The Court also wrote that "Although communication via email and over the Internet is comparatively new, such communication has been zealously embraced within the business community. RII particularly has embraced the modern e-business model and profited immensely from it. In fact, RII structured its business such that it could be contacted only via its email address. RII listed no easily discoverable street address in the United States or in Costa Rica. Rather, on its website and print media, RII designated its email address as its preferred contact information."
The Appeals Court concluded that "RII had neither an office nor a door; it had only a computer terminal. If any method of communication is reasonably calculated to provide RII with notice, surely it is email -- the method of communication which RII utilizes and prefers. In addition, email was the only court ordered method of service aimed directly and instantly at RII, as opposed to methods of service effected through intermediaries ... Indeed, when faced with an international ebusiness scofflaw, playing hide and seek with the federal court, email may be the only means of effecting service of process. Certainly in this case, it was a means reasonably calculated to apprise RII of the pendency of the lawsuit, and the Constitution requires nothing more."
1st Circuit Rules in PSLRA Case
3/20. The U.S. Court of Appeals (1stCir) issued its opinion in Aldridge v. A.T. Cross, a securities class action against a tech company that involves construction of the heightened pleading requirements of the PSLRA.
Background. Cross is a publicly traded company that make writing instruments. It also briefly produced pen based computing products, without financial success. It stock price suffered as a result. Michael Aldridge owned stock in Cross.
--- --- ---
● **AIM A**:
Decide whether each statement below agrees with the court rulings text. Answer yes or no for each, and quote the words from the text that settle it.
(i) RII gave an easily discoverable street address in Costa Rica.
(ii) Cross's pen based computing products were a financial success.
(iii) Michael Aldridge owned stock in Cross.
● **AIM B**: Pick up the court rulings text after its final sentence and write what follows it.

(Pointing records for screenshots and pages)
--- --- ---
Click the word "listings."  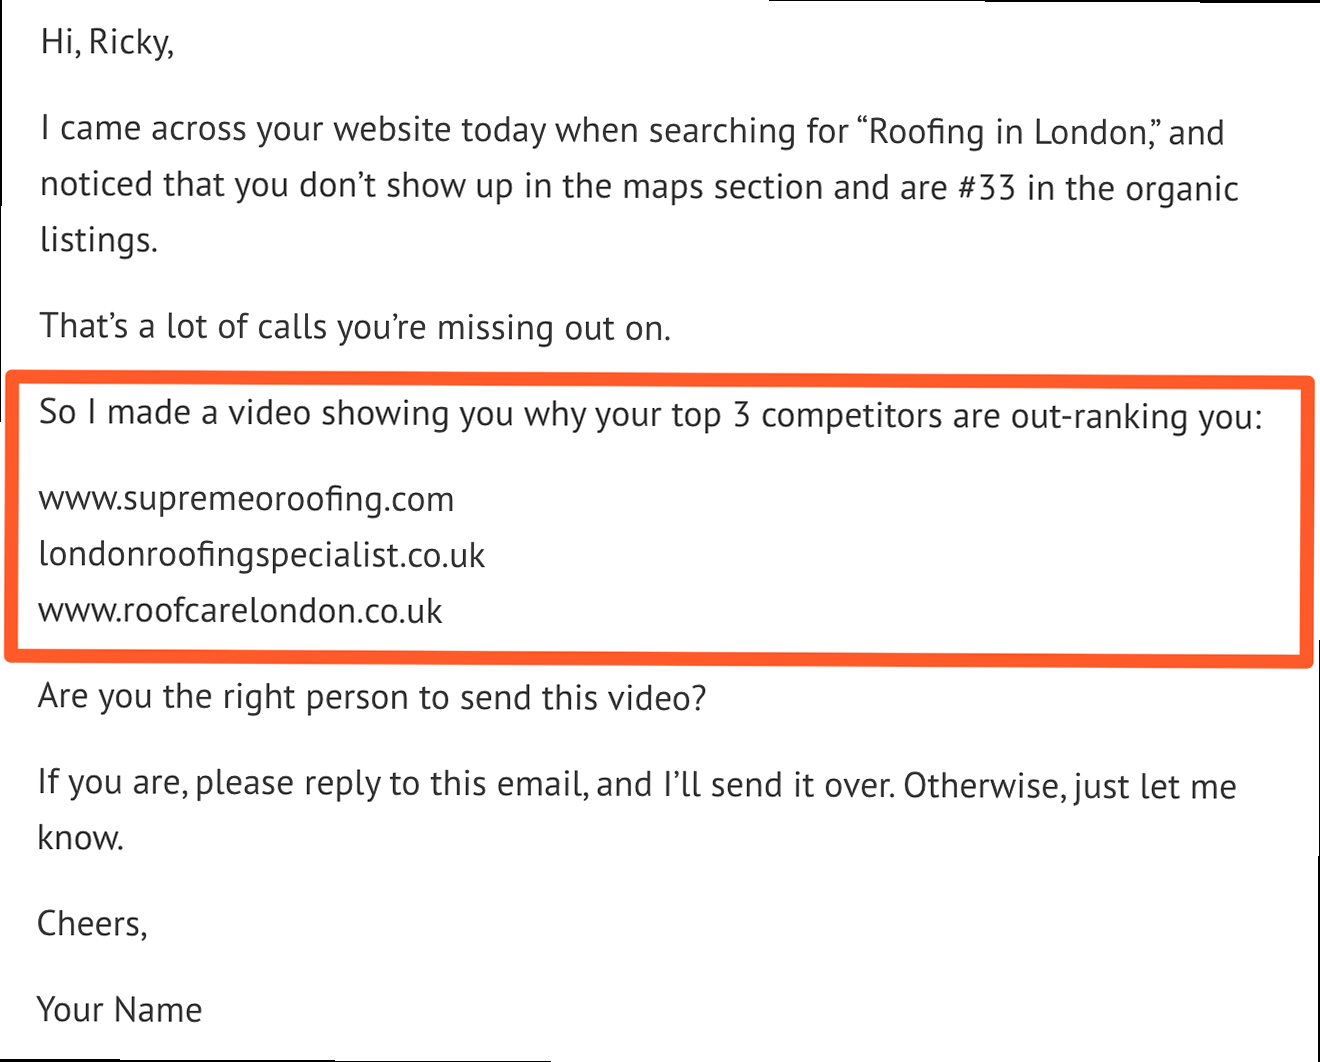(x=98, y=240)
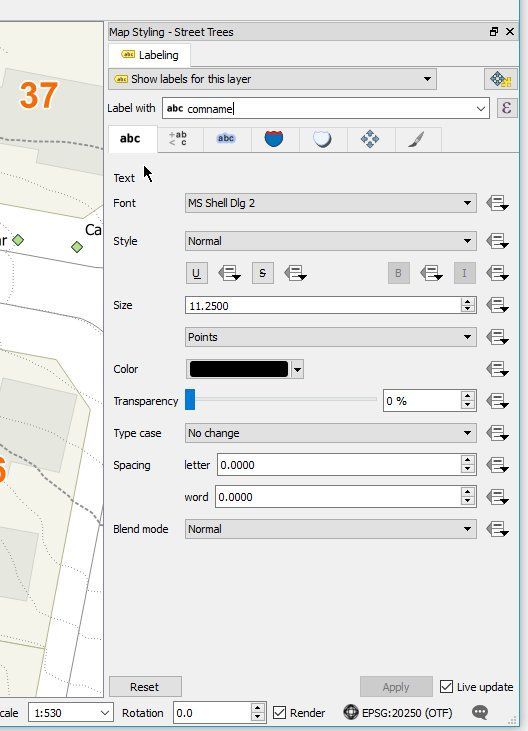This screenshot has width=528, height=731.
Task: Open the Type case dropdown
Action: click(330, 433)
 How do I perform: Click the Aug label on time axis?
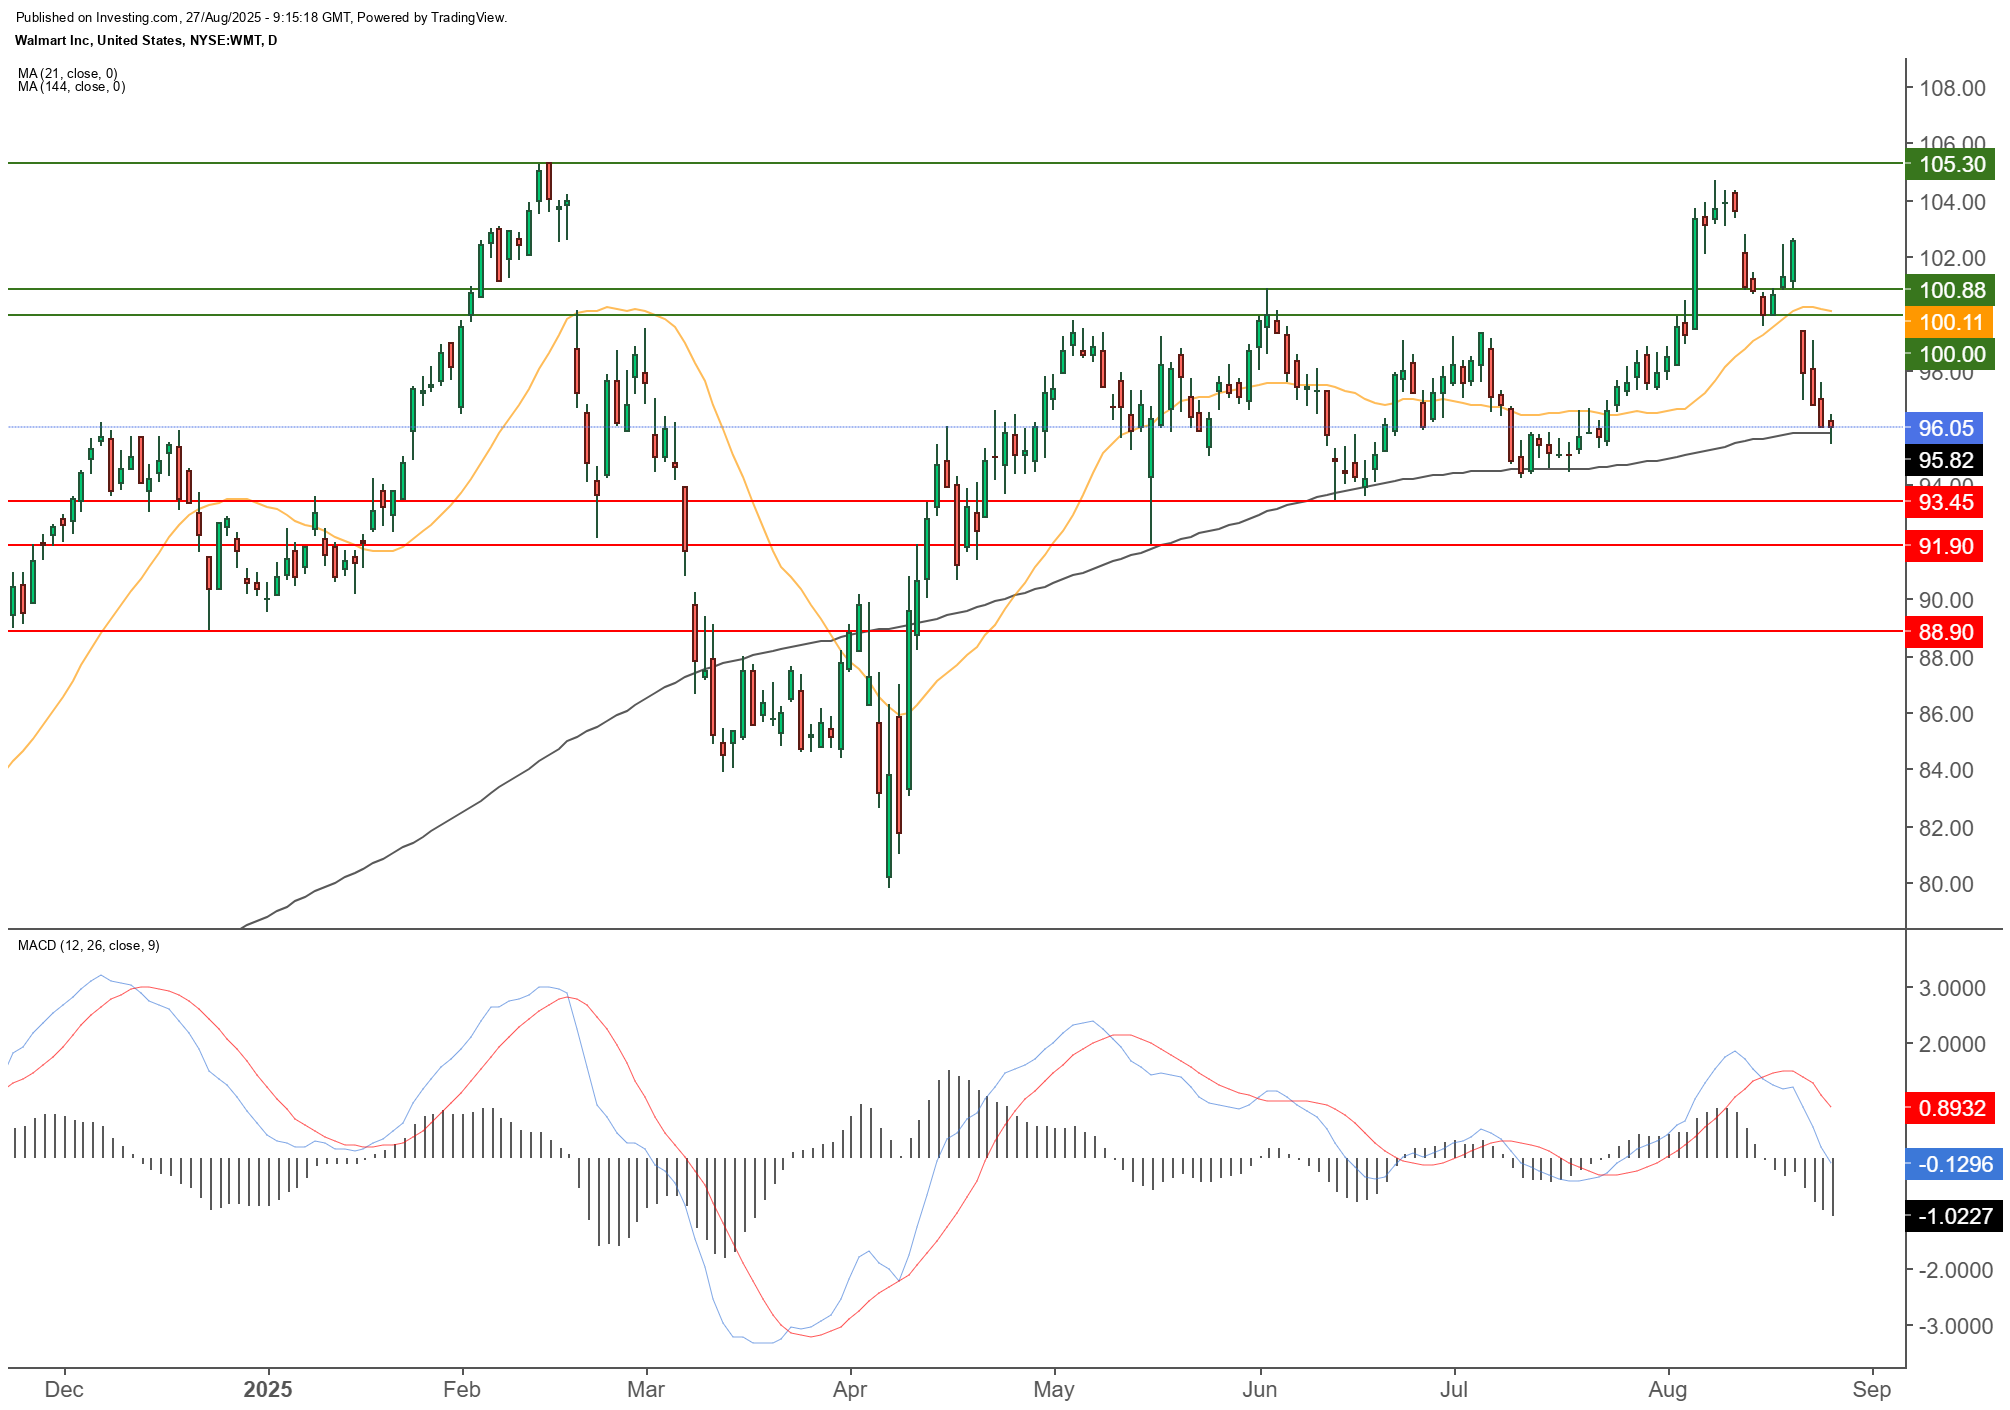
--- --- ---
● **EXERCISE RESULT A**:
(i) No: "RII listed no easily discoverable street address in the United States or in Costa Rica."
(ii) No: "It also briefly produced pen based computing products, without financial success."
(iii) Yes: "Michael Aldridge owned stock in Cross."

● **EXERCISE RESULT B**:
Complaint. Aldridge filed a complaint in U.S. District Court (DRI) against Cross and four of its officers, and trusts which own a part of Cross, alleging violation of federal securities laws -- §§ 10(b) and 20(a) of the Securities Exchange Act of 1934 and Rule 10b5 thereunder. Aldridge sought class action status. Defendants moved to dismiss for failure to state a claim pursuant to Rule 12(b)(6), FRCP, and the PSLRA.
Private Securities Litigation Reform Act (PSLRA). Congress passed the PSLRA, 15 U.S.C. § 78u-4, to insulate defendants, and especially info and bio tech companies, from abusive class action law suits. The PSLRA creates both a safe harbor for forward looking statements, and a heightened pleading requirement. Plaintiffs must "state with particularity facts giving rise to a strong inference that the defendant acted with the required state of mind."
Other Circuits. The pleading requirements of the PSLRA have been interpreted, with conflicting conclusions, by various circuits. See, for example, Janas v. McCracken (In re Silicon Graphics Sec. Litig.), 183 F.3d 970 (9th Cir 1999); Novak v. Kasaks, 216 F.3d 300 (2d Cir); In re Advanta Corp. Sec. Litig., 180 F.3d 525 (3d Cir 1999); Bryant v. Avado Brands, 187 F.3d 1271 (11th Cir 1999); Helwig v. Vencor, (6th Cir 2001); Philadephia v. Fleming (10th Cir, 2001); and Nathenson v. Zonagen (5th Cir, 2001).
Holding. The District Court dismissed the complaint. The Court of Appeals, following its precedent in Greebel v. FTP Software, 194 F.3d 185 (1st Cir 1999), reversed and remanded, except as to the trust defendants. The Appeals Court stated that "the PSLRA did not mandate a particular test to determine scienter and that this court would continue to use its case by case fact specific approach". It further stated that "plaintiff must show either that the defendants consciously intended to defraud, or that they acted with a high degree of recklessness" and that "the plaintiff may combine various facts and circumstances indicating fraudulent intent to show a strong inference of scienter. As part of the mix of facts, the plaintiff may allege that the defendants had the motive ... and opportunity ... to commit the fraud".
6th Circuit Rules in Copyright Registration Case
6/20. The U.S. Court of Appeals (6thCir) issued its opinion in Coles v. Stevie Wonder, a case regarding copyright registrations that deposit copies reconstructed from memory.
Derrick Coles applied for a copyright registration for a song in 1990. The recording of the song deposited with his application was made in 1990, from memory. Stevie Wonder had produced recordings of the song in the early 1980s.
Coles filed a complaint in U.S. District Court (NDOhio) in 1998 against Stevie Wonder and others alleging copyright infringement. The District Court held for defendants.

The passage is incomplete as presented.